A biochemical abortion is a spontaneous abortion that occurs in the earliest stages of pregnancy, usually before the fifth week.

This type of abortion is quite common, occurring in 50-60% of early pregnancies.

In In Vitro Fertilization (IVF) treatments, the risk of a biochemical abortion is reduced to 8%.

Symptoms of a biochemical abortion

In biochemical pregnancies, the sperm fertilizes the egg, the embryo forms, and it implants in the uterus normally.

At this point, the woman begins to synthesize beta-hCG (human chorionic gonadotropin), which is the hormone used as a reference in pregnancy tests.

However, the development of the embryo is interrupted after a few days.

The symptoms after a biochemical abortion are similar to those of a menstrual period.

In fact, only those women who have taken a positive pregnancy test and, after a few days, do not see their beta-hCG increase exponentially as it should, realize it.

Since it is an early interruption of pregnancy, the woman does not experience vomiting, nausea, or fatigue.

In fact, many women believe they have had a heavier period than usual.

In any case, a spontaneous abortion can be associated with:

  • Abdominal pain similar to menstrual cramps.
  • Bright red vaginal bleeding (which can last from two days to two weeks).
  • Expulsion of clots with menstruation.
  • Mild contractions and back pain.

Why does a biochemical abortion occur?

Knowing the causes of a biochemical abortion is very difficult. These types of gestational losses are so early that pregnancy cannot be observed by ultrasound, and the remains of the embryo are eliminated with menstruation.

Nevertheless, experts point to the following possible triggers for a microabortion:

  • Genetic abnormalities in the embryo.
  • Genetic abnormalities in the parents’ egg or sperm.
  • Tobacco, alcohol, drug use, etc.
  • Stress.
  • Anatomical abnormalities in the mother’s uterus.
  • Hormonal problems.
  • Infections in the female reproductive tract.

Risk factors: is it possible to prevent biochemical abortions?

Some patients ask us how to prevent a biochemical abortion.

However, we do not have an answer for them.

Generally, these types of abortions are caused by chromosomal abnormalities in the embryo or gametes.

And in this regard, there is nothing to prevent. Let’s say it’s a process of “natural selection,” as often the development of the embryo would be incompatible with life.

When there are several recurrent abortions (this term encompasses the spontaneous loss of two or more pregnancies before the 20th week), it is advisable to look for the causes to find a solution or resort to assisted reproduction techniques.

There are also basic recommendations to reduce the risk of abortion in the early stages of pregnancy, such as leading a healthy lifestyle, avoiding tobacco, alcohol, or drug use, eating a balanced diet, exercising regularly, reducing stress, or managing chronic diseases.

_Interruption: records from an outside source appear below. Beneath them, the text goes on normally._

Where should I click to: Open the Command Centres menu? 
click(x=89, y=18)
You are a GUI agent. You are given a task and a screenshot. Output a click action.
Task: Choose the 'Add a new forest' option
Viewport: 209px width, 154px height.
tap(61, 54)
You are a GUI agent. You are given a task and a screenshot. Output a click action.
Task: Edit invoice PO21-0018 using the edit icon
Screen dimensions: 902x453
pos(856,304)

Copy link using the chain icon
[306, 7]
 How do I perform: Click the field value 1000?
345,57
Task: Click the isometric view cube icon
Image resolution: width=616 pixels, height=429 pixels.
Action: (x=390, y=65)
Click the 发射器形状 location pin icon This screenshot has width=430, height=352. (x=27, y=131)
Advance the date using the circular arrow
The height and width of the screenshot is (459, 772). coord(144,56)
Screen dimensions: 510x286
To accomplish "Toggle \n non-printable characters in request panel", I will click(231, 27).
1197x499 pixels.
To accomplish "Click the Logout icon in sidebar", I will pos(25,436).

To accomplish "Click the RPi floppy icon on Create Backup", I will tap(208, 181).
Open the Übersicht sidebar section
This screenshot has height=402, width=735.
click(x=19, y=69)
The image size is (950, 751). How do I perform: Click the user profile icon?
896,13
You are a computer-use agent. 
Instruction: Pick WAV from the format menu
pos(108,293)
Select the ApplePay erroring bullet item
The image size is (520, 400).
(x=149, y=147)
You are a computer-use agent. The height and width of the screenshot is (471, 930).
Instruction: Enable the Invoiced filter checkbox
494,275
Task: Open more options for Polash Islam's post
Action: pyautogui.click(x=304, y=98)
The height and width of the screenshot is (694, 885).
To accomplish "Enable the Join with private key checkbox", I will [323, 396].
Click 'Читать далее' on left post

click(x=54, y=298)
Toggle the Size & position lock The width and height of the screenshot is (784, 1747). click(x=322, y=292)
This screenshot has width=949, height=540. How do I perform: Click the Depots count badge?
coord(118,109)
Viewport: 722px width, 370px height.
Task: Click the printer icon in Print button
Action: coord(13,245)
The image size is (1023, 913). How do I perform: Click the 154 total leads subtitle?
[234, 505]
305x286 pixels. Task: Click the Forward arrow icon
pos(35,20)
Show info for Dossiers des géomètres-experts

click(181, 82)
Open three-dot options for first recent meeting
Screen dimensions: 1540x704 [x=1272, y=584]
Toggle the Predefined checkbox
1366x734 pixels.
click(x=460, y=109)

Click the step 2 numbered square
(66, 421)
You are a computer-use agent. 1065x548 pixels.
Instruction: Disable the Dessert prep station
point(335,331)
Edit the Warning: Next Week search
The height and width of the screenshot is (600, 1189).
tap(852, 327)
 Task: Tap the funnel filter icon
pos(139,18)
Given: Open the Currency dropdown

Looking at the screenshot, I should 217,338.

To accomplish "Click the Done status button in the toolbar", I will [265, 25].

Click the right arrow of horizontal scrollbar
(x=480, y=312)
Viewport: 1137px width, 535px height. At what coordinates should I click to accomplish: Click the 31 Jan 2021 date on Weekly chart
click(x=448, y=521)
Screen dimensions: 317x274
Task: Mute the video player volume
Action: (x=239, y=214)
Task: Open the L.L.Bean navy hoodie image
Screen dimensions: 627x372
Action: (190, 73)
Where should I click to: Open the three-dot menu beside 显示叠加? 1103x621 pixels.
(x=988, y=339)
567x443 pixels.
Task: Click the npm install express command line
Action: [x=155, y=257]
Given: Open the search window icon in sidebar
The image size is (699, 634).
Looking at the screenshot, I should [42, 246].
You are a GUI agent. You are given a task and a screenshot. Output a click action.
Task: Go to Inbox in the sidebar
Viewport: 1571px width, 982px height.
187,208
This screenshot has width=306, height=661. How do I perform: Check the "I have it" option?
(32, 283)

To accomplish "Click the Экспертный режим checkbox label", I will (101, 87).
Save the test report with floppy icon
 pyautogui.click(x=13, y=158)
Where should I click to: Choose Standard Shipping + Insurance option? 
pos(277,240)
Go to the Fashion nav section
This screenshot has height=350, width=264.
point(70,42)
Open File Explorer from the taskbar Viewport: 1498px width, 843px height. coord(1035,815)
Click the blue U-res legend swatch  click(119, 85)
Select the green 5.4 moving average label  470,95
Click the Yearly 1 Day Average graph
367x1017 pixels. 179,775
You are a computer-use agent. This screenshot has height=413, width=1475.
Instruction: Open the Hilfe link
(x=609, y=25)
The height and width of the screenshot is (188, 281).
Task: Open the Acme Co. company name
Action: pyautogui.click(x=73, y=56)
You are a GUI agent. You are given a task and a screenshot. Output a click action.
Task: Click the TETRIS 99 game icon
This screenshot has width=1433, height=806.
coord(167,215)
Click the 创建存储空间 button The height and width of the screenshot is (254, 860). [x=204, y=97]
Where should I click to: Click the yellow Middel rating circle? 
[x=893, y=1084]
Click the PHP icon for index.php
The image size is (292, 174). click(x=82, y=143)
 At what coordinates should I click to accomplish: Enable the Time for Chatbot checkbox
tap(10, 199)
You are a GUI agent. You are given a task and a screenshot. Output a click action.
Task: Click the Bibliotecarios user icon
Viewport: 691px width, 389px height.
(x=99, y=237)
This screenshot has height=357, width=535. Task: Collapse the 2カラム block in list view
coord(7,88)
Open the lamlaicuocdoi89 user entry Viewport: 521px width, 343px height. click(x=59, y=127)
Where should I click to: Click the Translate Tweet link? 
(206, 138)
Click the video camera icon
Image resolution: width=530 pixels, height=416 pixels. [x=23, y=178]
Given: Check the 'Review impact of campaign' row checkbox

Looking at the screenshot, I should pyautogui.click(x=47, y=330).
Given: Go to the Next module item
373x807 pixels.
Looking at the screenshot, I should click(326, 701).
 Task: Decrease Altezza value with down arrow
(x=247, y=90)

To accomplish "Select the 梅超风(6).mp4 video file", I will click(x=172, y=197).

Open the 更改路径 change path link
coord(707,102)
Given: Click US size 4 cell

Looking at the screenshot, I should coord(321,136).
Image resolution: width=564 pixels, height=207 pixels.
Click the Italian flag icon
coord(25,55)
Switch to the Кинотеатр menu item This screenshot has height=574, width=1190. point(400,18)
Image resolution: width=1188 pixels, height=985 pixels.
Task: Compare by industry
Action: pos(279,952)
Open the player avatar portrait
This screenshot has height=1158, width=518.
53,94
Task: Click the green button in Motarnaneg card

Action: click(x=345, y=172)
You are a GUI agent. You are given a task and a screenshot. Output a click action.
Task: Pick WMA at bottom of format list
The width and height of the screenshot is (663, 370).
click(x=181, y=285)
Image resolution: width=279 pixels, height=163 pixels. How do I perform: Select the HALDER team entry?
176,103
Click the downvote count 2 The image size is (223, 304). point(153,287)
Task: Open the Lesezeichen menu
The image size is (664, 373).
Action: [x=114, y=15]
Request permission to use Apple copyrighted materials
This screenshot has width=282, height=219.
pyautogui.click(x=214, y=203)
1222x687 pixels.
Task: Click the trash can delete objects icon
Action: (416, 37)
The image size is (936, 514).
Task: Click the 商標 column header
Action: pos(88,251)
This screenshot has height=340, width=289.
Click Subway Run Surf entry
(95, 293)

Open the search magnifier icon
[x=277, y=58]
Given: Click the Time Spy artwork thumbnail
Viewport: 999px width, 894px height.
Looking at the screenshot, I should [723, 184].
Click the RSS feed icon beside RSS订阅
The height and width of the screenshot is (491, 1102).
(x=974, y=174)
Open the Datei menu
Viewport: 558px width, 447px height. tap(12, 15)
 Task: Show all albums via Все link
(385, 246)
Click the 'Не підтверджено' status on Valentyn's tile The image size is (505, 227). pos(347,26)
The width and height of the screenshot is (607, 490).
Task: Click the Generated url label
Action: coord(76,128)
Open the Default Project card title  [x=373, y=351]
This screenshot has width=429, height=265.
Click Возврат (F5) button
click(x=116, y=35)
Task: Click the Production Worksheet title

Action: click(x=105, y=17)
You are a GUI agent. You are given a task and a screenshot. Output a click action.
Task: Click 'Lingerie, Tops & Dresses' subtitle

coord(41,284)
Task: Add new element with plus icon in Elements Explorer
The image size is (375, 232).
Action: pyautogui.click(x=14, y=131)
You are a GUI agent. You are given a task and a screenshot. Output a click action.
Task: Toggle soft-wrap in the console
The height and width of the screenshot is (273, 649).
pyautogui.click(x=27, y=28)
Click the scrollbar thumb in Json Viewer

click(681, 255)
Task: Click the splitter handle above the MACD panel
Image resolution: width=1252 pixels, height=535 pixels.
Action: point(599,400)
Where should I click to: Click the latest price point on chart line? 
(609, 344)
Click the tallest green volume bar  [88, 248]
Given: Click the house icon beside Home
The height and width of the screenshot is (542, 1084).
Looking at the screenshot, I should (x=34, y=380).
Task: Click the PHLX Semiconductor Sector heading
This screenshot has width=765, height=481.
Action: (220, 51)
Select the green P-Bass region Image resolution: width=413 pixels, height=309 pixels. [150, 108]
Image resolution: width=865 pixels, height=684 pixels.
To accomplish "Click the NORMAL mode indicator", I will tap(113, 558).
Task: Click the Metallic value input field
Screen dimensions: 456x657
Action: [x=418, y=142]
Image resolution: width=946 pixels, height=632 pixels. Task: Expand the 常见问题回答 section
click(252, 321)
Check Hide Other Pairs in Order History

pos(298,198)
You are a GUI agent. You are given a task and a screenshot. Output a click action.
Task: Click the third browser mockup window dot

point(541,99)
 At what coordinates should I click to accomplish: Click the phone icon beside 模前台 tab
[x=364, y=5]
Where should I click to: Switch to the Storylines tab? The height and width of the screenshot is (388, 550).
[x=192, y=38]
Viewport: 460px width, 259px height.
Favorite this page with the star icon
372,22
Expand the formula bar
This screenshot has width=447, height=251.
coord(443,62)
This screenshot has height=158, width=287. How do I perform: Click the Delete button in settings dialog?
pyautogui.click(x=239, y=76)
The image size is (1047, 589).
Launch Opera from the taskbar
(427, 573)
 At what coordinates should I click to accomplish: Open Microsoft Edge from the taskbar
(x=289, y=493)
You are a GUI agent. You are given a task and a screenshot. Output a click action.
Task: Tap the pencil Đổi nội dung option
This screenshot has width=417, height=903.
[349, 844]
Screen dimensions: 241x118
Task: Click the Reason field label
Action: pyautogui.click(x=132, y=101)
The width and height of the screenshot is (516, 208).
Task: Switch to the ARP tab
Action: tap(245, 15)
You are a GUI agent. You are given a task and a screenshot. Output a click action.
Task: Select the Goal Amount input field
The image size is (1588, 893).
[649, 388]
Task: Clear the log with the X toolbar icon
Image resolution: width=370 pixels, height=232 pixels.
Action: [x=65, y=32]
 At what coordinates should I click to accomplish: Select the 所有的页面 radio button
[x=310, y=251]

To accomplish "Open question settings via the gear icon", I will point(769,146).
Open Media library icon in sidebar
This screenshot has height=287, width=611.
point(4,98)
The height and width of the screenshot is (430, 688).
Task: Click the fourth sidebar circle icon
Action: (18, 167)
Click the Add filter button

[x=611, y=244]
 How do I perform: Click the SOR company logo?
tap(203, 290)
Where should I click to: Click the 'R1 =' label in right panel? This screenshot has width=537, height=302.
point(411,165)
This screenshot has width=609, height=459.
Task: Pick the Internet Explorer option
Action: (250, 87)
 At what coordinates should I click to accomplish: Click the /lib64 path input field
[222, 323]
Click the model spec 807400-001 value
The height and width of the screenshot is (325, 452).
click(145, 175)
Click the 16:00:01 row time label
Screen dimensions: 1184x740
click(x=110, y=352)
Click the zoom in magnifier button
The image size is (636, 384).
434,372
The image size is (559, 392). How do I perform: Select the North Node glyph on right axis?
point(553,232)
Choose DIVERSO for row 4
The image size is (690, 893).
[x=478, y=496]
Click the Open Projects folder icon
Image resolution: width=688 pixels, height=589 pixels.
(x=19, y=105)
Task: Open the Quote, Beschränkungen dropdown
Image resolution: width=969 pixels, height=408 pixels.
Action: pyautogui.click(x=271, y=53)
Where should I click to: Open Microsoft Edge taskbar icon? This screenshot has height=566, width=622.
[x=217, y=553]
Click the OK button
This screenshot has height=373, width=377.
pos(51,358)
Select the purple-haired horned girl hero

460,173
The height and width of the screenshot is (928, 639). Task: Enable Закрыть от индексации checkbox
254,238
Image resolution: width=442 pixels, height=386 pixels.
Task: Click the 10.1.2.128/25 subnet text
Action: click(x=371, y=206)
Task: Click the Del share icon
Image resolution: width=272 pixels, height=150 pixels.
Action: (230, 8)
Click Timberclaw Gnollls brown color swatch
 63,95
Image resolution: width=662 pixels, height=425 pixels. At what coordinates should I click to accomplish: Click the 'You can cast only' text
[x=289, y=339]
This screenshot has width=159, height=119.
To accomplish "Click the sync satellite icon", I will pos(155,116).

Consuming iron-rich foods and folic acid supplements also prevent microabortions.

On the other hand, there are some factors that can increase the risk of biochemical abortion, including:

  • Maternal age (these types of abortions are more common in women over 35).
  • Chronic diseases such as diabetes or lupus.
  • Endometriosis or scar tissue in the uterus.
  • Previous abortions.

The period after a biochemical abortion

Some women are concerned about when they will ovulate after having a biochemical abortion.

Usually, the period may be slightly delayed (one or two weeks), and the menstrual cycle will naturally regulate.

For a new ovulation to occur, it is essential that the woman’s hormone levels return to baseline values.

Therefore, ovulation would occur between four and five weeks after the loss.

However, it all depends on the week in which the interruption occurred, whether there were complications or if the woman knew she was pregnant, as it is important to recover physically and emotionally.

Trying to conceive after a biochemical abortion

After experiencing any type of abortion, it is normal for the woman or the couple to be concerned about their fertility and how long they should wait to try again.

In theory, biochemical abortions do not reduce your chances of conceiving.

👉 We recommend consulting: Probabilities of pregnancy after an abortion

On the other hand, despite the good prognosis (80% of women who have experienced it become pregnant again without any complications), sometimes it is inevitable to feel a sense of loss or defeat in this process.

Our recommendation is to consult with a doctor or a specialized professional to understand the real implications of a biochemical pregnancy and keep fighting until you achieve your goal: having a healthy baby at home.

Regarding the waiting time, unlike other types of abortions, in this case, you can try for a new pregnancy soon.

If your cycle resumes normally, you can try after two menstruations.

If this situation has affected you greatly, it may be advisable to wait three to six months to be fully emotionally recovered before seeking a new pregnancy.